The test to determine whether an instruction on a cognate lesser included offense must be given
is as follows:
The record must be examined and if there is evidence which would support a
conviction of the cognate lesser offense, then the trial judge, if requested, must instruct
on it. People v Van Wyck, 402 Mich 266, 270; 262 NW2d 638 (1978); People v
Van Wyck (On Remand), 83 Mich App 581; 269 NW2d 233 (1978). Under this
standard, there must be more than a modicum of evidence; there must be sufficient
evidence that the defendant could be convicted of the lesser offense. Only then does
the judge’s failure to instruct on the lesser included offense constitute error. 402 Mich
270. If the evidence presented could not support a conviction of the lesser offense,
then the judge should not give the requested instruction. See People v Beach, 429
Mich 450, 480; 418 NW2d 861 (1988). [People v Pouncey, 437 Mich 382, 387;
471 NW2d 376 (1991).] [Footnote omitted.]
See also People v Lemons, 454 Mich 234, 254; 562 NW2d 447 (1997); People v Hendricks, 446
Mich 435, 444; 521 NW2d 546 (1994); People v Flowers, 222 Mich App 732, 734; 565 NW2d 12
(1997).
In the instant case, it is unclear from the record whether the omitted instructions were even
requested by defendant. In support of his claim that the instructions were requested at trial, defendant
relies on the following exchange which took place in open court following closing arguments:
Mr. Magidson: I just want to put on the record that I requested lesser included
voluntary manslaughter and careless and reckless use of a firearm and we had discussed
that.
Ms. Lindsey: Object.
The Court: I don’t think so but for the record, I said that we’d put it on.

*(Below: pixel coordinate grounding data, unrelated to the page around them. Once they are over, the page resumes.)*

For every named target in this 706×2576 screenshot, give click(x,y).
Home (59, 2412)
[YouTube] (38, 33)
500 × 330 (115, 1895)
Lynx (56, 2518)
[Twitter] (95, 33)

Request denied. This case is recessed until tomorrow morning at 9:00 am.
It appears that an off-the-record discussion may have taken place with respect to voluntary
manslaughter and careless/reckless discharge of a firearm instructions. However, defense counsel did
not pursue the matter thereafter or attempt to make any further record regarding the issue of lesser
offenses. In fact, at the conclusion of the trial court’s instructions, defense counsel clearly expressed his
satisfaction with the court’s instructions. Under these circumstances, the issue has been waived absent
manifest injustice. People v Pollick, 448 Mich 376, 387; 531 NW2d 159 (1995); People v Swint,
225 Mich App 353, 376; 572 NW2d 666 (1997); People v Hess, 214 Mich App 33, 36; 543 NW2d
332 (1995).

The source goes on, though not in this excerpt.